In July 1988, the ax fell, and Rader lost his job with ADT. He has always maintained that he was laid off. “It was an informal layoff, you know. I got a nice letter from them and everything. It wasn’t anything I did—just company policy.”
 
But Landwehr told me that he’d heard from a source who worked at the company that Rader had been seen as mercurial and had a reputation for being highly argumentative. The source also claimed that Rader was fired from the job.
 
Whatever really happened, it didn’t take Rader long to line up another job perfectly suited for his temperament. In 1989, he was hired as a field supervisor for the U.S. Census Bureau. Once again, he had found a job that gave him a priceless feeling of power over the countless underlings whose duty it was to collect census forms from local residents. His first territory was limited to the Wichita area, but by 1990 he did so well that he was promoted to the role of state supervisor. Getting to boss people around felt wonderful, but not as nice as it felt to be a freewheeler who was able to spend plenty of time by himself out on the road, living out of a suitcase as he traveled from one town to the next.
 
Just as he did while working for ADT, Rader quickly discovered a way to combine his two loves—being a boss and being a stalker. Just looking at a map of Kansas could bring a smile to his face. He had so many projects in so many towns—Topeka, Concordia, Hayes, Salina, Beaumont.
 
He wrote in his journal that on one occasion he tracked a woman in the town of Hayes, whom he eventually decided to kill.
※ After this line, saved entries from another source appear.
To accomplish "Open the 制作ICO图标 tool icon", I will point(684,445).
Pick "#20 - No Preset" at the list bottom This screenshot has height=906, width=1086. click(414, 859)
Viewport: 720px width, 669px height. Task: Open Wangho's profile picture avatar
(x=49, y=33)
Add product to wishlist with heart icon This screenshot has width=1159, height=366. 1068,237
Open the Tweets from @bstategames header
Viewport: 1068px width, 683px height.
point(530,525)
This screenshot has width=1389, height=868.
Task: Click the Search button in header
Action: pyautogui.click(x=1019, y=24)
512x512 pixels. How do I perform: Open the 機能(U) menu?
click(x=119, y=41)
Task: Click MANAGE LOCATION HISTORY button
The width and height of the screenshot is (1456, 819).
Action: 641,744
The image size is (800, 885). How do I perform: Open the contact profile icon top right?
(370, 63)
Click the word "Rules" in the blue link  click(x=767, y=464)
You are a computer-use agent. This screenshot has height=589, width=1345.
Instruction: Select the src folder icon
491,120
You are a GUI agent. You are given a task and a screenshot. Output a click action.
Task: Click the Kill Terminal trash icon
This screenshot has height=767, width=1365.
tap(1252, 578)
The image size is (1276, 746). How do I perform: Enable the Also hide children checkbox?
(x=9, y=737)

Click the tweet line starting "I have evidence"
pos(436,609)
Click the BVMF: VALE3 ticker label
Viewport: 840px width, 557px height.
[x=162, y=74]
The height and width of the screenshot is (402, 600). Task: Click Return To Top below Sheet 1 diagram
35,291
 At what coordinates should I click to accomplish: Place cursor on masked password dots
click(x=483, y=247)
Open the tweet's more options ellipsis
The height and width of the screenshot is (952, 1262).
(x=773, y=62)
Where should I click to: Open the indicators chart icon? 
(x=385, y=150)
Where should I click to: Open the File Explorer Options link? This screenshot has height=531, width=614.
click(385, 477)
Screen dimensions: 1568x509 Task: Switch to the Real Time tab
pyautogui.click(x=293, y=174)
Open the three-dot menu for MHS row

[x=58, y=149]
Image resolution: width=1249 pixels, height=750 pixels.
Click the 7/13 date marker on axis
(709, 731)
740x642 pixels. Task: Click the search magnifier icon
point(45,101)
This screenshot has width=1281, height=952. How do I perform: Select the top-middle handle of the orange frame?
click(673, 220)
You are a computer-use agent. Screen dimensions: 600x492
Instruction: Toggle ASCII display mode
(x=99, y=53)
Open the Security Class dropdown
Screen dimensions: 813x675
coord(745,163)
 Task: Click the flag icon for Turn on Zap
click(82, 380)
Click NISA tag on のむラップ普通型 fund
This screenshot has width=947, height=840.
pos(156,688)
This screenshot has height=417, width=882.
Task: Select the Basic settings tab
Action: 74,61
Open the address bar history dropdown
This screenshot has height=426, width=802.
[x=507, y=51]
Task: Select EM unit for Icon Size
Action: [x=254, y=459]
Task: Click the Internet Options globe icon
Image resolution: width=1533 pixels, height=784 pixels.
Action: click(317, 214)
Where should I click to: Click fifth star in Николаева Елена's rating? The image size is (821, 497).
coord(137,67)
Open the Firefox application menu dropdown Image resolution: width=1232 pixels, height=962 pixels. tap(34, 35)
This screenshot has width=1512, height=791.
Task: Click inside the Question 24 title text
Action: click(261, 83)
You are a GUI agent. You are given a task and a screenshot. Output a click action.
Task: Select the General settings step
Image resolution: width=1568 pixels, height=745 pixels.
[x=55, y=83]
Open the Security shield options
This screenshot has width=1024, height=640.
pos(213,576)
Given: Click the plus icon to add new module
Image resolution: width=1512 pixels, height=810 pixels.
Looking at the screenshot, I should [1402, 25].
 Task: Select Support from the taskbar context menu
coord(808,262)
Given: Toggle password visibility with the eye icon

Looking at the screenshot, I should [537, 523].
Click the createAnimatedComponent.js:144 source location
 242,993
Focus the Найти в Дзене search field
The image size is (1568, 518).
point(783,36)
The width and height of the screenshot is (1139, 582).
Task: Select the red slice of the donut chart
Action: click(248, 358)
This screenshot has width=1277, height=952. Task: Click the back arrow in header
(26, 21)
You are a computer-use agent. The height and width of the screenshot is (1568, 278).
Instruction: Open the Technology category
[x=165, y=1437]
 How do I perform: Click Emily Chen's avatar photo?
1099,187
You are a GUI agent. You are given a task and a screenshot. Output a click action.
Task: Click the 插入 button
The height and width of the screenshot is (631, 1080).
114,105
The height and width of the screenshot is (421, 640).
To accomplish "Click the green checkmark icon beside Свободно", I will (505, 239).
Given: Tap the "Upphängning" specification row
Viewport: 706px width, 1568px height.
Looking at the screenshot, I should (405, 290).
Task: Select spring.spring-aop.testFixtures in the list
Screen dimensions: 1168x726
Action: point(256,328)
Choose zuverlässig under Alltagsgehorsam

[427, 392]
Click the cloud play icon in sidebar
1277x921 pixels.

He nicknamed her Project Prairie. One afternoon, he dug a grave for her outside of town and, just as he envisioned doing in Belleville but never got the chance, broke into her home, then sat in a chair waiting for her to return.
 
But she never did.
 
So he grabbed her purse, which she’d left behind, and fled into the night. As he drove down the road, he placed the bag in his lap and plucked out a few choice trinkets—her license and her Social Security card—and pitched everything else out the window of his car.
 
16
 
The digital clock beside my bed read 3:47. I’d been wandering through Rader’s chronicle of his life for over nine straight hours now.
 
I stood up and paced around the room, hoping to clear my head, to purge it for a few moments. I walked over to the bed, opened my briefcase, and fished out a snapshot taken eight years before on the day of my older daughter’s wedding. I held it in my hand, and it all came back to me, how I’d nearly died a few days earlier from pulmonary embolisms and loss of blood after a doctor punctured my lung while attempting to place an IV in my chest. On that day, all I could do was sit in a wheelchair and watch as my ten-year-old son walked my daughter down the aisle for me.